Chapter 1 — Generative AI: A New Frontier for Scientific Discovery

The New Frontier of Scientific Discovery

We stand at an extraordinary moment in the history of science. For centuries, the pace of discovery has been limited by human capacity—our ability to read literature, design experiments, analyze data, and synthesize knowledge. But a fundamental shift is underway. Generative Artificial Intelligence (AI) is not merely automating workflows; it is expanding what is scientifically possible [1].

Just as the microscope, the computer, and genome sequencing each transformed how we perceive nature, Generative AI now transforms our ability to understand and create scientific knowledge. AI systems design novel antibiotics by exploring chemical spaces that would take humans millennia to search [2, 3]. They predict protein structures with atomic precision—work recognized with the 2024 Nobel Prize in Chemistry [4, 5]. AI co-scientists generate hypotheses from vast textual corpora in days that previously required years of iterative research [6, 7], identify patterns in climate and Earth system data that are difficult to capture with traditional methods [8–10], and propose entirely new materials and reaction pathways [3, 11].
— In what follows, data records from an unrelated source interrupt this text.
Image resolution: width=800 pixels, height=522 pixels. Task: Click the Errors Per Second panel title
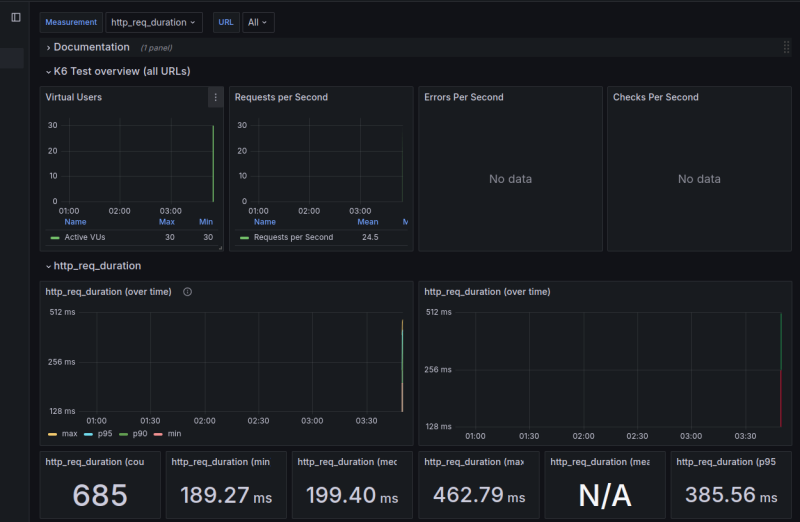[x=463, y=97]
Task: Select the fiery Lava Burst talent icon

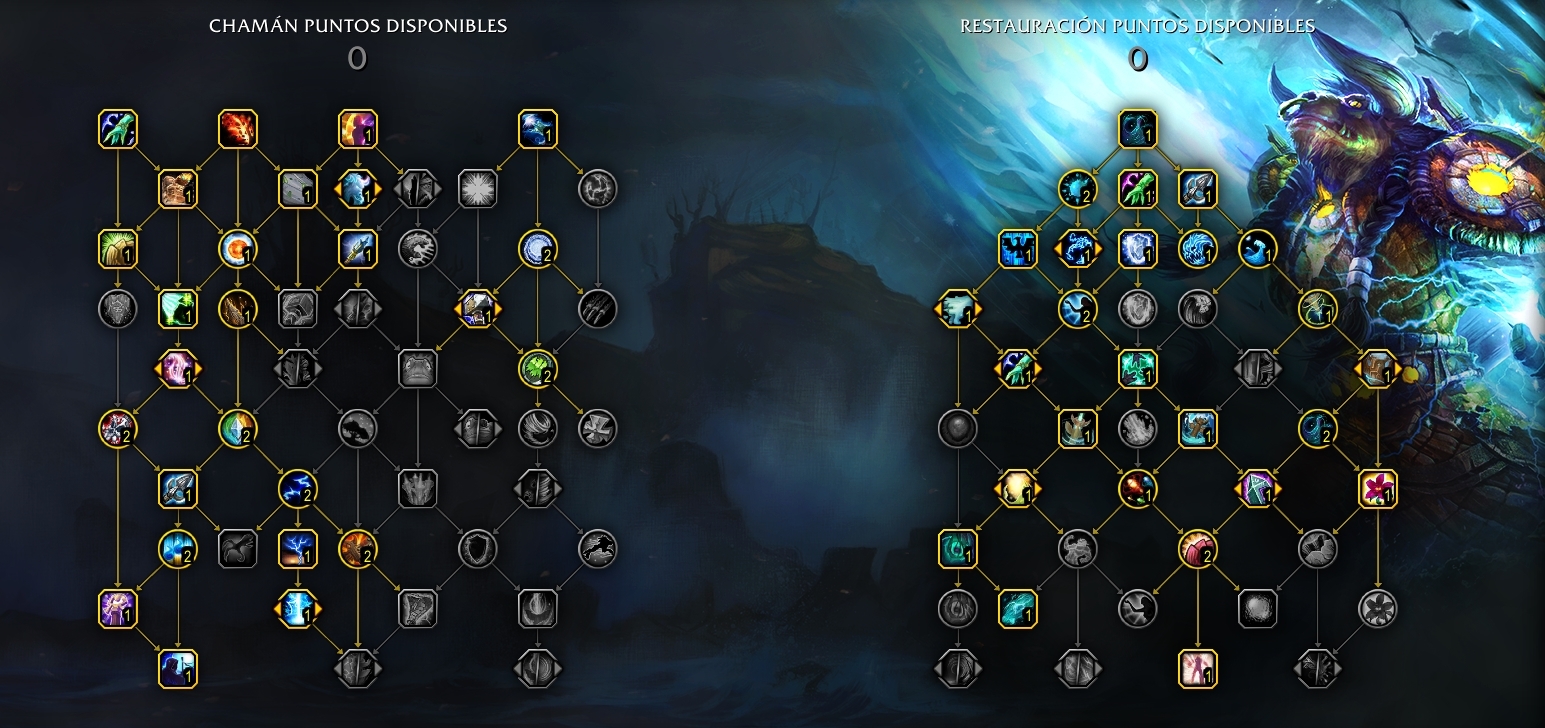Action: (x=238, y=129)
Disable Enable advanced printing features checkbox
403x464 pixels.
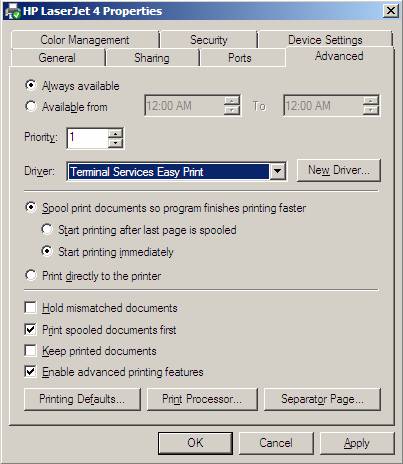tap(31, 371)
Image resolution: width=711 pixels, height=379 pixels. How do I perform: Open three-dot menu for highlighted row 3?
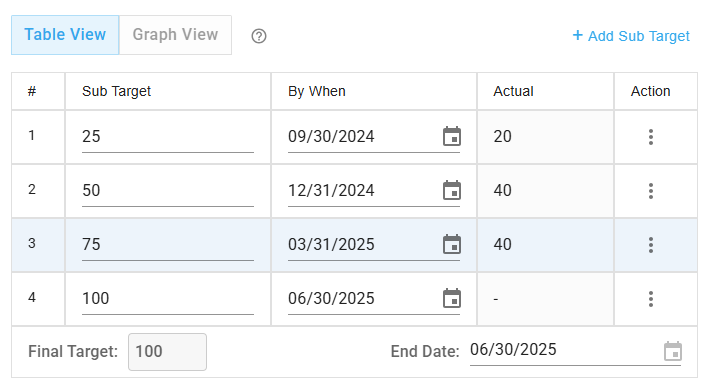[x=651, y=245]
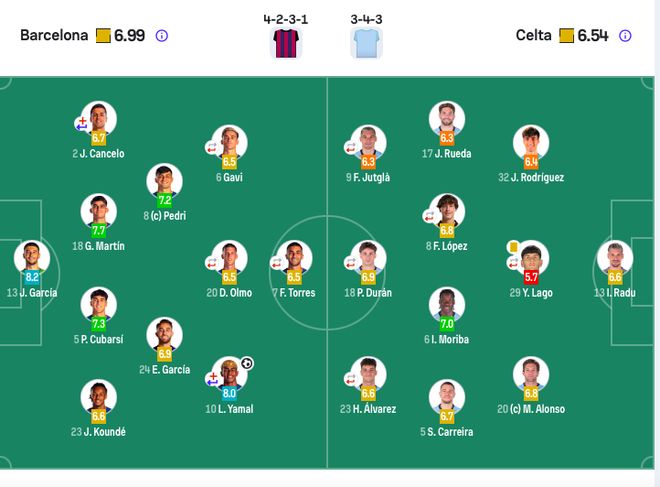660x487 pixels.
Task: Click the M. Alonso captain name label
Action: tap(531, 409)
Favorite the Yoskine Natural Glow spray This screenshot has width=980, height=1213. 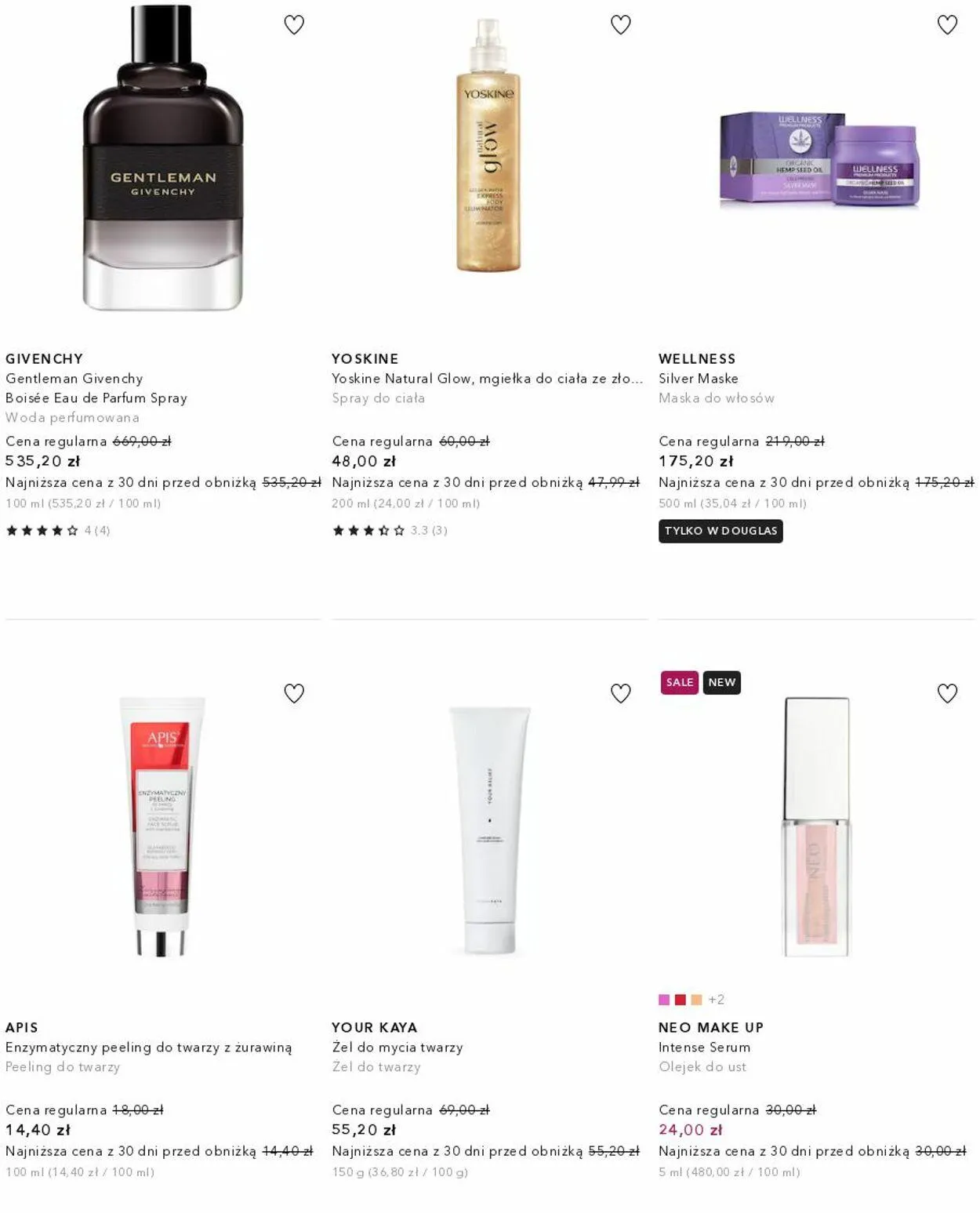[621, 25]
This is not science fiction—this is the reality of Generative AI today [1].

* * *

The AI Revolution in Scientific Discovery

From Analysis to Generation

Scientific computing has evolved through clear stages:

Era	Core Capability	Tools	Outcome
1960s–1980s	Digitization	Databases	Data preservation
1990s–2010s	Statistical & ML methods	Regression, SVMs, random forests	Pattern recognition
2020s–	Generative AI	Transformers, diffusion models	Creation of new data & hypotheses

Traditional scientific discovery has often followed a cycle of observe → hypothesize → experiment → analyze → repeat [12]. Generative AI compresses and accelerates this loop [1, 7]:

Literature review: Synthesizes insights from millions of papers [6, 7].
Hypothesis generation: Identifies non-obvious links across fields, with AI co-scientists reducing hypothesis generation from weeks to days [1, 7].
Experimental design: Proposes thousands of candidate molecules or materials for testing [2, 3, 11].
Data analysis: Finds structure in high-dimensional scientific datasets [8–10, 12].

The Acceleration Effect

The effect is both quantitative and qualitative [1]:

Speed: AI approaches can shorten drug discovery timelines from ~10–15 years to ~3–5 in some workflows, with AI-designed drugs showing 80–90% success rates in Phase I trials compared to traditional 40–65% [2, 13].
Scale: Virtual screening has been used to evaluate extensive compound libraries in silico for drug discovery, supporting efficient prioritization of candidates[3].
Efficiency: Weather forecasts that once required hours on supercomputers can be generated in minutes with AI models like GenCast [9, 14].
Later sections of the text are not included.